A teammate runs make bootstrap, it fails with an opaque Docker error, and they have no idea whether the cause is an old Node, a busy port, a stopped daemon, or a missing env var. A scripts/doctor.sh health check turns that guessing game into one actionable report, completing the README-driven automation loop.

Diagnostic

The symptom is a setup failure with no signal about which precondition broke. Confirm the gap — there is no single command that inventories the environment:

#!/usr/bin/env bash
set -euo pipefail
[ -x scripts/doctor.sh ] || echo "BAD: no scripts/doctor.sh health check present"

Expected BAD output when the check is missing:

BAD: no scripts/doctor.sh health check present

Without it, a developer sees only the downstream failure — for example Error response from daemon: Ports are not available: 0.0.0.0:5432 — and cannot tell that the real problem is a local Postgres already holding 5432.

Root cause

Bootstrap failures are confusing because the failing command is several steps removed from the actual unmet precondition. docker compose up fails on a busy port, but the message blames Docker, not the conflicting process; a build fails on an old toolchain, but the error is a cryptic native-module compile. Each precondition — tool version, free port, running daemon, present env var — has a clear, cheap test, but nobody runs all of them up front.

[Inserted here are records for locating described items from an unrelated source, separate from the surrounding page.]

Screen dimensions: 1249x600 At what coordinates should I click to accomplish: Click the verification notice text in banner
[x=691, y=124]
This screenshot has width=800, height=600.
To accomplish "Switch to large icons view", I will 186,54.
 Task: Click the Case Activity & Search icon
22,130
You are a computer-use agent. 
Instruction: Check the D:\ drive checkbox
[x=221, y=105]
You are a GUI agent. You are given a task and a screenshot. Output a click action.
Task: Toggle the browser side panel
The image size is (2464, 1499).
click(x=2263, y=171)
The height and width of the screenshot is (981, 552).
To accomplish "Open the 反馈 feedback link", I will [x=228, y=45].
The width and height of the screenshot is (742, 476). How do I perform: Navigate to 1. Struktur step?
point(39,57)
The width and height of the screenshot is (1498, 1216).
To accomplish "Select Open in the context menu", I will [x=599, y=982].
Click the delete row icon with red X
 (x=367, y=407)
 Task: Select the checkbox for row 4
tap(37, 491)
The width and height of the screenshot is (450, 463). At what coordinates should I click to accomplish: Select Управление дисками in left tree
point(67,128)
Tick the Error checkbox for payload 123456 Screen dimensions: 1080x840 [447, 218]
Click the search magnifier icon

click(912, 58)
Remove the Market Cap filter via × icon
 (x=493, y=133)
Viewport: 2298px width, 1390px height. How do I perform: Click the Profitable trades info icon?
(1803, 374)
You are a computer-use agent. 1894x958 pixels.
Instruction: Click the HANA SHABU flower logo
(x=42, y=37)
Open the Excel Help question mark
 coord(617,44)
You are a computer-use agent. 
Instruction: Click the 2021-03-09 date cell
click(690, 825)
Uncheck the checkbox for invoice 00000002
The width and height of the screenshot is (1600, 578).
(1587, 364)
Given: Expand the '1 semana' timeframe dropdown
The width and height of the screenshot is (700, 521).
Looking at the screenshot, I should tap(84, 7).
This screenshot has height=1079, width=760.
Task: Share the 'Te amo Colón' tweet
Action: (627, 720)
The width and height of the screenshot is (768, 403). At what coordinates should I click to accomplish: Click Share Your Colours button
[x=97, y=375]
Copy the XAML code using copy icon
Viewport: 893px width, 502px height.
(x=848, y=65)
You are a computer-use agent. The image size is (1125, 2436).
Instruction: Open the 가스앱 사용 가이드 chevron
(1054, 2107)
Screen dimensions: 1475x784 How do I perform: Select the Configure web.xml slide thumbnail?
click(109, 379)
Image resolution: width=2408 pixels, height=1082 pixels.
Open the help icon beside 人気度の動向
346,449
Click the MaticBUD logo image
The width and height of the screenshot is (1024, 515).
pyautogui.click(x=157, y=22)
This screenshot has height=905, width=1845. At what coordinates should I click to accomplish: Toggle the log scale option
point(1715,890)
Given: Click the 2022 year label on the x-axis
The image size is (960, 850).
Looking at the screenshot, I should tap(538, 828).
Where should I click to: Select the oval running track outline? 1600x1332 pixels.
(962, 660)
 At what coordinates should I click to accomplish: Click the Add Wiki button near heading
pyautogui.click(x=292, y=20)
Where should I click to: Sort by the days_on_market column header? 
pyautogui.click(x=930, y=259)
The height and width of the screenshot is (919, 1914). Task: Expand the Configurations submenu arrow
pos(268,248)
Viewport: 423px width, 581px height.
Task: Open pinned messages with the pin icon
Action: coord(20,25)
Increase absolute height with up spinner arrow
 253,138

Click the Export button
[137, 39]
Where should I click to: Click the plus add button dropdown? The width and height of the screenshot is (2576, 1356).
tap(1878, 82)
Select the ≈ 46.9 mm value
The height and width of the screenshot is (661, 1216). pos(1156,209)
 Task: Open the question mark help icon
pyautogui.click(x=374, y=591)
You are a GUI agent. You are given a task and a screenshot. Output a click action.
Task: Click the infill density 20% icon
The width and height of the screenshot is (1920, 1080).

A doctor script runs every test, collects failures instead of aborting on the first, and prints a remediation line per failure, so the developer fixes causes rather than chasing symptoms.

Resolution

  1. Start with strict mode and accumulate failures in a counter so one bad check does not hide the rest.
  2. Compare each tool's version against a pinned floor, not mere presence.
  3. Confirm the Docker daemon is reachable, not just installed.
  4. Probe each required port and name the process holding it.
  5. Diff .env keys against .env.example so missing config surfaces early.
  6. Exit non-zero with a summary so CI and humans both get a clear verdict.
#!/usr/bin/env bash
# scripts/doctor.sh — onboarding health check
set -euo pipefail

FAIL=0
note() { printf '  - %s\n' "$1"; FAIL=$((FAIL + 1)); }

# 1. Tool versions against pinned floors.
require_version() {
  local bin=$1 min=$2 got
  if ! command -v "$bin" >/dev/null 2>&1; then note "$bin not installed (need >= $min)"; return; fi
  got=$("$bin" --version 2>&1 | grep -oE '[0-9]+\.[0-9]+' | head -1)
  if [ "$(printf '%s\n%s\n' "$min" "$got" | sort -V | head -1)" != "$min" ]; then
    note "$bin $got is older than required $min"
  fi
}
echo "Checking tools..."
require_version docker 24.0
require_version jq 1.6

# 2. Docker daemon reachable.
echo "Checking Docker daemon..."
docker info >/dev/null 2>&1 || note "Docker daemon not reachable — start Docker Desktop or 'systemctl start docker'"

# 3. Required ports free.
echo "Checking ports..."
for port in 3000 5432; do
  if lsof -iTCP:"$port" -sTCP:LISTEN -P -n >/dev/null 2>&1; then
    pid=$(lsof -tiTCP:"$port" -sTCP:LISTEN | head -1)
    note "port $port in use by PID $pid ($(ps -p "$pid" -o comm= 2>/dev/null || echo unknown)) — stop it or remap"
  fi
done

# 4. Required env vars present.
echo "Checking env contract..."
if [ -f .env.example ] && [ -f .env ]; then
  while IFS= read -r key; do
    [ -z "$key" ] && continue
    grep -qE "^${key}=" .env || note "missing env var '$key' in .env (declared in .env.example)"
  done < <(grep -vE '^\s*#|^\s*$' .env.example | cut -d= -f1)
else
  note ".env or .env.example missing — run 'make env'"
fi

# 5. Verdict.
if [ "$FAIL" -eq 0 ]; then
  echo "doctor: environment healthy"
else
  echo "doctor: $FAIL issue(s) found — fix the items above and re-run"
  exit 1
fi

Wire it into the Makefile so make doctor is the documented entry point:

.PHONY: doctor
doctor: ## Diagnose a broken local environment
	@./scripts/doctor.sh

Expected output

A healthy workstation prints a clean pass:

$ make doctor
Checking tools...
Checking Docker daemon...
Checking ports...
Checking env contract...
doctor: environment healthy

A broken one names each cause and its fix, then exits non-zero:

$ make doctor
Checking tools...
  - jq 1.5 is older than required 1.6
Checking Docker daemon...
Checking ports...
  - port 5432 in use by PID 8123 (postgres) — stop it or remap
Checking env contract...
  - missing env var 'DATABASE_URL' in .env (declared in .env.example)
doctor: 3 issue(s) found — fix the items above and re-run

Prevention

  1. Run make doctor as the last step of make bootstrap so a successful setup is also a verified one.
  2. Execute scripts/doctor.sh in CI against a clean checkout to keep the env contract honest, alongside catching missing env vars before container startup.
  3. Add new ports and tools to the script in the same commit that introduces them — gate this with the drift workflow in README-driven automation.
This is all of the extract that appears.